Arbeitsauftrag A - Auf welchen Betrag errechnete die Beklagte laut dem Urteil zum Pflichtteilsrecht den Pflichtteil des Klägers?
Arbeitsauftrag B - Fasse das Urteil zum Pflichtteilsrecht in zwei Sätzen zusammen.
Arbeitsauftrag C - Führe das Urteil zum Pflichtteilsrecht im Anschluss an den letzten Satz weiter.

Seite -
···

Entscheidungsstichwort (Thema)
Pflichtteilsrecht
Leitsatz (redaktionell)
Zur Bewertung von Vermögenswerten mit dem Wert im Zeitpunkt des Erbfalles bei der Berechnung von Pflichtteilsansprüchen.
Normenkette
BGB § 2313
Verfahrensgang
LG Fulda (Urteil vom 29.09.1994; Aktenzeichen 2 O 396/93) |
Tenor
Auf die Berufung der Beklagten wird das Urteil der 2. Zivilkammer des Landgerichts Fulda vom 29. September 1994 abgeändert und wie folgt neu gefaßt:
Es wird festgestellt, daß die Beklagte verpflichtet ist, dem Kläger ein Sechzehntel des unter Berücksichtigung des Kaufkraftschwundes auf den Geldwert am 3. November 1980 umzurechnenden Vermögens Zuwachses zu erstatten, der ihr dadurch zufließt, daß sie als Alleinerbin entweder Eigentümerin der in … gelegenen Grundstücke … wird oder für diese Grundstücke Entschädigungsleistungen erhält.
Die weitergehende Klage wird abgewiesen.
Von den Kosten des ersten Rechtszugs haben der Kläger 72 %, die Beklagte 28 % zu tragen. Die Kosten des Berufungsverfahrens fallen dem Kläger zur Last.
Das Urteil ist vorläufig vollstreckbar.
Der Wert der Beschwer des Klägers wird auf 8.500 DM festgesetzt.
Tatbestand
Der Kläger ist eins von drei Kindern aus der ersten Ehe des am 03.11.1980 in … verstorbenen … (nachfolgend als „Erblasser” bezeichnet). Der Erblasser war in zweiter Ehe mit der Beklagten verheiratet. Aus dieser Ehe ist eine weitere Tochter hervorgegangen.
Durch notariell beurkundetes Testament vom 24.09.1980 setzte der Erblasser die Beklagte zu seiner Alleinerbin ein und bestimmte die aus der zweiten Ehe stammende Tochter zur Nacherbin.
Der Erblasser war früher Eigentümer der im Urteilsspruch genannten Grundstücke in …, die in den 70er Jahren enteignet wurden. Nach der Wiedervereinigung meldete die Beklagte wegen dieser Enteignungen Ansprüche nach dem Vermögensgesetz an, und zwar in erster Linie Ansprüche auf Rückübertragung des Eigentums, in zweiter Linie auf Entschädigung.
Der Kläger machte seinen Pflichtteilsanspruch gegen die Beklagte geltend. Im Laufe des Schriftwechsels der Parteien übersandte die Beklagte ihm mit Schreiben vom 05.02.1993 (Bl. 7–10 d.A.) eine Aufstellung über den Nachlaß, die sie mit Schreiben vom 25.03.1993 (Bl. 27) und 02.04.1993 (Bl. 25/26) ergänzte. Sie errechnete den Pflichtteil des Klägers mit 10.669,43 DM und zahlte diesen Betrag an den Kläger.

···

Entnommene Informationen -
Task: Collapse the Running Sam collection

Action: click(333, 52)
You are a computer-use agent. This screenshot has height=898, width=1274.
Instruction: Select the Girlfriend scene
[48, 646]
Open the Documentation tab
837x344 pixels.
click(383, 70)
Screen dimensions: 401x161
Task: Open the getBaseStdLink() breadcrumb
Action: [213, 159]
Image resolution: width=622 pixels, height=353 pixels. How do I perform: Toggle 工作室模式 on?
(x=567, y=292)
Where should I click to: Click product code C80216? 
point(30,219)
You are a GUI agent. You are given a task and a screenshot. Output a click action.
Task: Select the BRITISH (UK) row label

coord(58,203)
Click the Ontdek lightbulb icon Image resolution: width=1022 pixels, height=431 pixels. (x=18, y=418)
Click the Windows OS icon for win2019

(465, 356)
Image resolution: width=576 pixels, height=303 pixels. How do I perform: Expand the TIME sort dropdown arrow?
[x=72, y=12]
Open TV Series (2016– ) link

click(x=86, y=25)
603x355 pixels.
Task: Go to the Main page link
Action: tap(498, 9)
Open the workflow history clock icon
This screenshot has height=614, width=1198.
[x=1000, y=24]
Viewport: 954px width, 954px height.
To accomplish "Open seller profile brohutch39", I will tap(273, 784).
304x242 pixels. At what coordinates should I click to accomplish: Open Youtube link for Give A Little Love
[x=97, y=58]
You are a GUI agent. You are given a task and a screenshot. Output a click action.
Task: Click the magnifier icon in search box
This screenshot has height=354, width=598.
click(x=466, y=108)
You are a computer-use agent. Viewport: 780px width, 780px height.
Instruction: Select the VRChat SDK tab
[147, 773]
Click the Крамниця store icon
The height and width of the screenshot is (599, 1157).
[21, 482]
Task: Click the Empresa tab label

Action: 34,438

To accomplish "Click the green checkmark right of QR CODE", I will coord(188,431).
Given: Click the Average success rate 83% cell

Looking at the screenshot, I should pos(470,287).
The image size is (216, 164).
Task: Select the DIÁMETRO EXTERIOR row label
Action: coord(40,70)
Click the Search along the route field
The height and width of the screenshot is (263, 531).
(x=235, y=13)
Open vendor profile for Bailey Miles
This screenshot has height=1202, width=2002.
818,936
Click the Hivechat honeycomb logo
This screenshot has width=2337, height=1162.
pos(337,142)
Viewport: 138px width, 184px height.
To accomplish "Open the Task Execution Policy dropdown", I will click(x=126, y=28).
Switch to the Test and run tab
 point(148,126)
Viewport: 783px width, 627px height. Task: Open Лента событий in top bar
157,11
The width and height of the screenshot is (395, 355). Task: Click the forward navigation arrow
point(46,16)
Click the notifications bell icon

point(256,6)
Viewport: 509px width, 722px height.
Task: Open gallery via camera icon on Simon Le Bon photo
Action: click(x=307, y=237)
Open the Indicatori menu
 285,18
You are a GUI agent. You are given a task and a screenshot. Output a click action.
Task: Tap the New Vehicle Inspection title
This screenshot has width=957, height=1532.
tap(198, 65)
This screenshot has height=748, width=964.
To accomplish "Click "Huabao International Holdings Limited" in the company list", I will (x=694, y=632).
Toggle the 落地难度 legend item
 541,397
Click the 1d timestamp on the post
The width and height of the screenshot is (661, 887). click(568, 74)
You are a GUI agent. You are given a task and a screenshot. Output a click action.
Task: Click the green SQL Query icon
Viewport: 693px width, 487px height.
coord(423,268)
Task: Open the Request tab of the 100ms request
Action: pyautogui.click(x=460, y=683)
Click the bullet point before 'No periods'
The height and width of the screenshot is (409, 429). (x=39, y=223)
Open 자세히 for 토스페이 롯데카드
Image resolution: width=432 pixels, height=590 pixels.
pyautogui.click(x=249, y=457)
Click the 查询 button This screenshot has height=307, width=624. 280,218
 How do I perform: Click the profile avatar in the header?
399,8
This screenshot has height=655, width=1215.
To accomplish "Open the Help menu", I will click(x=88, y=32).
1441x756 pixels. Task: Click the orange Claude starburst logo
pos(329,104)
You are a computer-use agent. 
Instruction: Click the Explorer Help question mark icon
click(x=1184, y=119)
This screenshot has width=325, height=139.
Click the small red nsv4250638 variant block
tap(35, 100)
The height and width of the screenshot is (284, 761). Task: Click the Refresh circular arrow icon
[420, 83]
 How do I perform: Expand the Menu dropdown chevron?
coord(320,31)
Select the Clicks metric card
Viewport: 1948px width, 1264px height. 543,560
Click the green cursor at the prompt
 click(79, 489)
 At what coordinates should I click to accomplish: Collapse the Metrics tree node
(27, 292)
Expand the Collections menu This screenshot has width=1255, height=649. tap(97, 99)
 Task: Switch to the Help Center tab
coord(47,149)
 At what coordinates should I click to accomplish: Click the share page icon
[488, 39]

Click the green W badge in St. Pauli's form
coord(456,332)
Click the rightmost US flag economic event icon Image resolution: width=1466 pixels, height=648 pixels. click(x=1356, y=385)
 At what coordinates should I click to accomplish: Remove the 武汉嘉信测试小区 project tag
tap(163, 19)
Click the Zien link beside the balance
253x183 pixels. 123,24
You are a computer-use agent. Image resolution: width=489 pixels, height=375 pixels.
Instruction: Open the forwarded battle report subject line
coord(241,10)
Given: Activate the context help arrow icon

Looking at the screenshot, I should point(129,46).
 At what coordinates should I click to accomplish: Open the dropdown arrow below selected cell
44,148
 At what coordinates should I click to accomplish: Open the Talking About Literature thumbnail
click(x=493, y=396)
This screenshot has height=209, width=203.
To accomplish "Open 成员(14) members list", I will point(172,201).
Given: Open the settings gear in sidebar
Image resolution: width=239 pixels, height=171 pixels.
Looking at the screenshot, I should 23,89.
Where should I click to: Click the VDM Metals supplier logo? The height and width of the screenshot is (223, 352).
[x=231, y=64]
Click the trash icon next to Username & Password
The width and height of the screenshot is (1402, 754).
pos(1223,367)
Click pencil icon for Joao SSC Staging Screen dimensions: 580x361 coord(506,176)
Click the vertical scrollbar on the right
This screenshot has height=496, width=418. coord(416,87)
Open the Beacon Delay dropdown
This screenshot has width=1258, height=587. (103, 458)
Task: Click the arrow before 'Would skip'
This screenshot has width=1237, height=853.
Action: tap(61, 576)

···

Ergebnis der Aufgabe A - Auf 10.669,43 DM.

Ergebnis der Aufgabe B - Auf die Berufung der Beklagten wurde das Urteil des Landgerichts Fulda vom 29. September 1994 abgeändert: Die Beklagte muss dem Kläger ein Sechzehntel des Vermögenszuwachses erstatten, der ihr als Alleinerbin durch Eigentum an bestimmten Grundstücken oder durch Entschädigung dafür zufließt, und die weitergehende Klage wurde abgewiesen. Der Kläger, ein Kind des Erblassers aus erster Ehe, macht seinen Pflichtteil gegen die Beklagte geltend, die nach der Wiedervereinigung wegen der Enteignung dieser Grundstücke Ansprüche auf Rückübertragung oder Entschädigung angemeldet hat.

Ergebnis der Aufgabe C -
Der Kläger hat diese Auskunft für unvollständig und unrichtig gehalten. Er hat deshalb im Wege der Stufenklage zunächst Auskunft über den Bestand des Nachlasses und sodann die Verurteilung der Beklagten begehrt, die Richtigkeit und Vollständigkeit der von ihr erteilten Auskunft an Eides Statt zu versichern. Zur Begründung hat er ausgeführt, die vorprozessualen Auskünfte der Beklagten enthielten keine Angaben über Anzahl, Inhalt und Stand der von der Beklagten betriebenen Verfahren wegen Rückgabe oder Entschädigung von … gelegenen enteigneten Grundstücken des Erblassers. Außerdem fehlten Angaben über dessen Kontoverbindungen und Guthaben. Statt der von der Beklagten angesetzten Kontobeträge von 3.000 DM habe ein Konto des Erblassers am 29.10.1980 ein Guthaben von 19.614,90 DM auf gewiesen.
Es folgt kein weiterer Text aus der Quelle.